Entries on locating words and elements

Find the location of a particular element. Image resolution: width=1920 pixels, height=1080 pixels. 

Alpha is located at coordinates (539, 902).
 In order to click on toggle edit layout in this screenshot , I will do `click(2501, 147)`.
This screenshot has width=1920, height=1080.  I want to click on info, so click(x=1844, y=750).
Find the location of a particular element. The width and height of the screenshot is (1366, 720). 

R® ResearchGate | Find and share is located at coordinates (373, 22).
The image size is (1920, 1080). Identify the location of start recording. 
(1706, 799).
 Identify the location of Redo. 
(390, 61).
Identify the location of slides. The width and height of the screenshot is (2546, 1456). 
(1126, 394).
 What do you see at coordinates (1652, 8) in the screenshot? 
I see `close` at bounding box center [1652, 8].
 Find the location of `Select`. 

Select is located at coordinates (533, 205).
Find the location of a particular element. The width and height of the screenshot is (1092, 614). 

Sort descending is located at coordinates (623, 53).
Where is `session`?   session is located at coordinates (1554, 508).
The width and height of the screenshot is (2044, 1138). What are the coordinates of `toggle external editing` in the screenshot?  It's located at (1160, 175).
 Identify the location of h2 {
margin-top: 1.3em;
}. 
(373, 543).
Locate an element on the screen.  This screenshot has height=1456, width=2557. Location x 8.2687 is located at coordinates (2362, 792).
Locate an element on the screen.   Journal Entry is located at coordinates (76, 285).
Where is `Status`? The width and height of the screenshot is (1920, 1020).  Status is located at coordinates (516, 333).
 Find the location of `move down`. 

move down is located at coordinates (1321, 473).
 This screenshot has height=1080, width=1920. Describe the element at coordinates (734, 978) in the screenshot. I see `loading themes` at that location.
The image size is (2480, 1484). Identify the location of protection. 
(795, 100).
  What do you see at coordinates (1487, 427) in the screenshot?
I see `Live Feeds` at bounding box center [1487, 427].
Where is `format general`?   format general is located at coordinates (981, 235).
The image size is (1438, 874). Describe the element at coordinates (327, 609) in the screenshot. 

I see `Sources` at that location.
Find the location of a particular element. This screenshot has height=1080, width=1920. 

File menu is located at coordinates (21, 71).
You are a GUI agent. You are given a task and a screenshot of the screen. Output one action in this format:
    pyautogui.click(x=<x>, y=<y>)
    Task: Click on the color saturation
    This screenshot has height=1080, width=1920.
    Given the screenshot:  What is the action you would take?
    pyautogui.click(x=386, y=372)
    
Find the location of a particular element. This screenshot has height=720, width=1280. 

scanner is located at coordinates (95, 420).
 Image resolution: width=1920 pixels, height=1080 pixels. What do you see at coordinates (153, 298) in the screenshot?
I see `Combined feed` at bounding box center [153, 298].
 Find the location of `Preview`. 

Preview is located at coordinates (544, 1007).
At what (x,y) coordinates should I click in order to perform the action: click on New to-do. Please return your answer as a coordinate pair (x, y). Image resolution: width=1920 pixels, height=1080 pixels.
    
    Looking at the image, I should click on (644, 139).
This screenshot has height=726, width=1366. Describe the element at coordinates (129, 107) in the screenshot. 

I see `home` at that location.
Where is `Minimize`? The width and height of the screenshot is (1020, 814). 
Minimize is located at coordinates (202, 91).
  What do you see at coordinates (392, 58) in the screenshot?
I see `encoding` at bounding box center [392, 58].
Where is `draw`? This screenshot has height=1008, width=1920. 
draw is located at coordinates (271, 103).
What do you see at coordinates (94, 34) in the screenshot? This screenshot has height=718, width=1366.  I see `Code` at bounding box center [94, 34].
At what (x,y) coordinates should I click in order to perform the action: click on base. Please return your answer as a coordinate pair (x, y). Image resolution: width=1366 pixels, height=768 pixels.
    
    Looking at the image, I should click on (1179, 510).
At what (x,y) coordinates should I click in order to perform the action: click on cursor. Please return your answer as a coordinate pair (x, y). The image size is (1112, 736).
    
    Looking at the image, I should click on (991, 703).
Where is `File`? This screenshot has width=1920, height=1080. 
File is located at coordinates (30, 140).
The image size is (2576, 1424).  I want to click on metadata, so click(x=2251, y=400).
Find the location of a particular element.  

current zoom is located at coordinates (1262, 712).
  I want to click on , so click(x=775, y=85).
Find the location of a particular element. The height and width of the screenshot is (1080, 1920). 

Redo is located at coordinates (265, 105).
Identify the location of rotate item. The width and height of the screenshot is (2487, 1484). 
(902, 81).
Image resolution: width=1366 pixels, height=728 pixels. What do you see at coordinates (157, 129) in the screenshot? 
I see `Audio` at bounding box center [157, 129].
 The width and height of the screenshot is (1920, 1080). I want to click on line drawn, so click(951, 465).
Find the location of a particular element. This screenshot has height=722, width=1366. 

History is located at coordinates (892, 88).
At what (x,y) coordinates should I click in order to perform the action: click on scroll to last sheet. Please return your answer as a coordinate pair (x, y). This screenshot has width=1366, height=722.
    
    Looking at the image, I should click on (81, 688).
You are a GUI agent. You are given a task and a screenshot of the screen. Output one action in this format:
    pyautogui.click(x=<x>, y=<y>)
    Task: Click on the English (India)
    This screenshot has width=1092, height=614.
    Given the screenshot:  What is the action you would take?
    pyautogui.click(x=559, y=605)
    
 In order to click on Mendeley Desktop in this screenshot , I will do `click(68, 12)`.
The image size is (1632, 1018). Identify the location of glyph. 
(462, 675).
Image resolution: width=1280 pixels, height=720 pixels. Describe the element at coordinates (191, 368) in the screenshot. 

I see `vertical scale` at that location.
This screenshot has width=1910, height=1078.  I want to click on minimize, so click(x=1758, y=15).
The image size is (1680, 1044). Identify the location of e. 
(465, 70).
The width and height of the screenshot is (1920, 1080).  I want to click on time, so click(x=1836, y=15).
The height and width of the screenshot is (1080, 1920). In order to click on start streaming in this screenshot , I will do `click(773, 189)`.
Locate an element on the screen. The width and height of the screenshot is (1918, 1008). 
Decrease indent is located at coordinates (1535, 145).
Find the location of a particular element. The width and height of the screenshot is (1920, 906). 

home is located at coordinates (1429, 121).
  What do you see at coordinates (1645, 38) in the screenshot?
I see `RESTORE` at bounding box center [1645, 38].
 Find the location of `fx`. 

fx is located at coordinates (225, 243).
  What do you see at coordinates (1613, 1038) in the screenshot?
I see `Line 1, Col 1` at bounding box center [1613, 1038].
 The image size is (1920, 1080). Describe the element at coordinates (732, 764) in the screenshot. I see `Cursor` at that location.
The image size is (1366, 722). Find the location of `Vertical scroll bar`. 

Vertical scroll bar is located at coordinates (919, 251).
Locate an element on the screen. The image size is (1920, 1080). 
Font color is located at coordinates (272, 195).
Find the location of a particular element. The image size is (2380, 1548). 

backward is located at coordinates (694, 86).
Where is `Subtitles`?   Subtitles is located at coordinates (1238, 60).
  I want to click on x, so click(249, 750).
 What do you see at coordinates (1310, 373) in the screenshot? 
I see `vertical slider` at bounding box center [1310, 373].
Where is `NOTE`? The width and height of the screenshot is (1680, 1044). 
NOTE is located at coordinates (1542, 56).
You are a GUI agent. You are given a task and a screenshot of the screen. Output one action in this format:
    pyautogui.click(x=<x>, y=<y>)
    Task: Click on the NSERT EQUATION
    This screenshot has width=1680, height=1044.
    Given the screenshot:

◆ DIRECTIONS FOR THIS TASK ◆
Reproduce every one of the items above word for word, without changing anything.

◆ TASK RESPONSE ◆
Find the location of a particular element. Image resolution: width=1920 pixels, height=1080 pixels. 

Alpha is located at coordinates (539, 902).
 In order to click on toggle edit layout in this screenshot , I will do `click(2501, 147)`.
This screenshot has width=1920, height=1080.  I want to click on info, so click(x=1844, y=750).
Find the location of a particular element. The width and height of the screenshot is (1366, 720). 

R® ResearchGate | Find and share is located at coordinates (373, 22).
The image size is (1920, 1080). Identify the location of start recording. 
(1706, 799).
 Identify the location of Redo. 
(390, 61).
Identify the location of slides. The width and height of the screenshot is (2546, 1456). 
(1126, 394).
 What do you see at coordinates (1652, 8) in the screenshot? 
I see `close` at bounding box center [1652, 8].
 Find the location of `Select`. 

Select is located at coordinates (533, 205).
Find the location of a particular element. The width and height of the screenshot is (1092, 614). 

Sort descending is located at coordinates (623, 53).
Where is `session`?   session is located at coordinates (1554, 508).
The width and height of the screenshot is (2044, 1138). What are the coordinates of `toggle external editing` in the screenshot?  It's located at (1160, 175).
 Identify the location of h2 {
margin-top: 1.3em;
}. 
(373, 543).
Locate an element on the screen.  This screenshot has height=1456, width=2557. Location x 8.2687 is located at coordinates (2362, 792).
Locate an element on the screen.   Journal Entry is located at coordinates (76, 285).
Where is `Status`? The width and height of the screenshot is (1920, 1020).  Status is located at coordinates (516, 333).
 Find the location of `move down`. 

move down is located at coordinates (1321, 473).
 This screenshot has height=1080, width=1920. Describe the element at coordinates (734, 978) in the screenshot. I see `loading themes` at that location.
The image size is (2480, 1484). Identify the location of protection. 
(795, 100).
  What do you see at coordinates (1487, 427) in the screenshot?
I see `Live Feeds` at bounding box center [1487, 427].
Where is `format general`?   format general is located at coordinates (981, 235).
The image size is (1438, 874). Describe the element at coordinates (327, 609) in the screenshot. 

I see `Sources` at that location.
Find the location of a particular element. This screenshot has height=1080, width=1920. 

File menu is located at coordinates (21, 71).
You are a GUI agent. You are given a task and a screenshot of the screen. Output one action in this format:
    pyautogui.click(x=<x>, y=<y>)
    Task: Click on the color saturation
    This screenshot has height=1080, width=1920.
    Given the screenshot:  What is the action you would take?
    pyautogui.click(x=386, y=372)
    
Find the location of a particular element. This screenshot has height=720, width=1280. 

scanner is located at coordinates (95, 420).
 Image resolution: width=1920 pixels, height=1080 pixels. What do you see at coordinates (153, 298) in the screenshot?
I see `Combined feed` at bounding box center [153, 298].
 Find the location of `Preview`. 

Preview is located at coordinates (544, 1007).
At what (x,y) coordinates should I click in order to perform the action: click on New to-do. Please return your answer as a coordinate pair (x, y). Image resolution: width=1920 pixels, height=1080 pixels.
    
    Looking at the image, I should click on (644, 139).
This screenshot has height=726, width=1366. Describe the element at coordinates (129, 107) in the screenshot. 

I see `home` at that location.
Where is `Minimize`? The width and height of the screenshot is (1020, 814). 
Minimize is located at coordinates (202, 91).
  What do you see at coordinates (392, 58) in the screenshot?
I see `encoding` at bounding box center [392, 58].
Where is `draw`? This screenshot has height=1008, width=1920. 
draw is located at coordinates (271, 103).
What do you see at coordinates (94, 34) in the screenshot? This screenshot has height=718, width=1366.  I see `Code` at bounding box center [94, 34].
At what (x,y) coordinates should I click in order to perform the action: click on base. Please return your answer as a coordinate pair (x, y). Image resolution: width=1366 pixels, height=768 pixels.
    
    Looking at the image, I should click on (1179, 510).
At what (x,y) coordinates should I click in order to perform the action: click on cursor. Please return your answer as a coordinate pair (x, y). The image size is (1112, 736).
    
    Looking at the image, I should click on (991, 703).
Where is `File`? This screenshot has width=1920, height=1080. 
File is located at coordinates (30, 140).
The image size is (2576, 1424).  I want to click on metadata, so click(x=2251, y=400).
Find the location of a particular element.  

current zoom is located at coordinates (1262, 712).
  I want to click on , so click(x=775, y=85).
Find the location of a particular element. The height and width of the screenshot is (1080, 1920). 

Redo is located at coordinates (265, 105).
Identify the location of rotate item. The width and height of the screenshot is (2487, 1484). 
(902, 81).
Image resolution: width=1366 pixels, height=728 pixels. What do you see at coordinates (157, 129) in the screenshot? 
I see `Audio` at bounding box center [157, 129].
 The width and height of the screenshot is (1920, 1080). I want to click on line drawn, so click(951, 465).
Find the location of a particular element. This screenshot has height=722, width=1366. 

History is located at coordinates (892, 88).
At what (x,y) coordinates should I click in order to perform the action: click on scroll to last sheet. Please return your answer as a coordinate pair (x, y). This screenshot has width=1366, height=722.
    
    Looking at the image, I should click on (81, 688).
You are a GUI agent. You are given a task and a screenshot of the screen. Output one action in this format:
    pyautogui.click(x=<x>, y=<y>)
    Task: Click on the English (India)
    This screenshot has width=1092, height=614.
    Given the screenshot:  What is the action you would take?
    pyautogui.click(x=559, y=605)
    
 In order to click on Mendeley Desktop in this screenshot , I will do `click(68, 12)`.
The image size is (1632, 1018). Identify the location of glyph. 
(462, 675).
Image resolution: width=1280 pixels, height=720 pixels. Describe the element at coordinates (191, 368) in the screenshot. 

I see `vertical scale` at that location.
This screenshot has width=1910, height=1078.  I want to click on minimize, so click(x=1758, y=15).
The image size is (1680, 1044). Identify the location of e. 
(465, 70).
The width and height of the screenshot is (1920, 1080).  I want to click on time, so click(x=1836, y=15).
The height and width of the screenshot is (1080, 1920). In order to click on start streaming in this screenshot , I will do `click(773, 189)`.
Locate an element on the screen. The width and height of the screenshot is (1918, 1008). 
Decrease indent is located at coordinates (1535, 145).
Find the location of a particular element. The width and height of the screenshot is (1920, 906). 

home is located at coordinates (1429, 121).
  What do you see at coordinates (1645, 38) in the screenshot?
I see `RESTORE` at bounding box center [1645, 38].
 Find the location of `fx`. 

fx is located at coordinates (225, 243).
  What do you see at coordinates (1613, 1038) in the screenshot?
I see `Line 1, Col 1` at bounding box center [1613, 1038].
 The image size is (1920, 1080). Describe the element at coordinates (732, 764) in the screenshot. I see `Cursor` at that location.
The image size is (1366, 722). Find the location of `Vertical scroll bar`. 

Vertical scroll bar is located at coordinates (919, 251).
Locate an element on the screen. The image size is (1920, 1080). 
Font color is located at coordinates (272, 195).
Find the location of a particular element. The image size is (2380, 1548). 

backward is located at coordinates (694, 86).
Where is `Subtitles`?   Subtitles is located at coordinates (1238, 60).
  I want to click on x, so click(249, 750).
 What do you see at coordinates (1310, 373) in the screenshot? 
I see `vertical slider` at bounding box center [1310, 373].
Where is `NOTE`? The width and height of the screenshot is (1680, 1044). 
NOTE is located at coordinates (1542, 56).
You are a GUI agent. You are given a task and a screenshot of the screen. Output one action in this format:
    pyautogui.click(x=<x>, y=<y>)
    Task: Click on the NSERT EQUATION
    This screenshot has width=1680, height=1044.
    Given the screenshot:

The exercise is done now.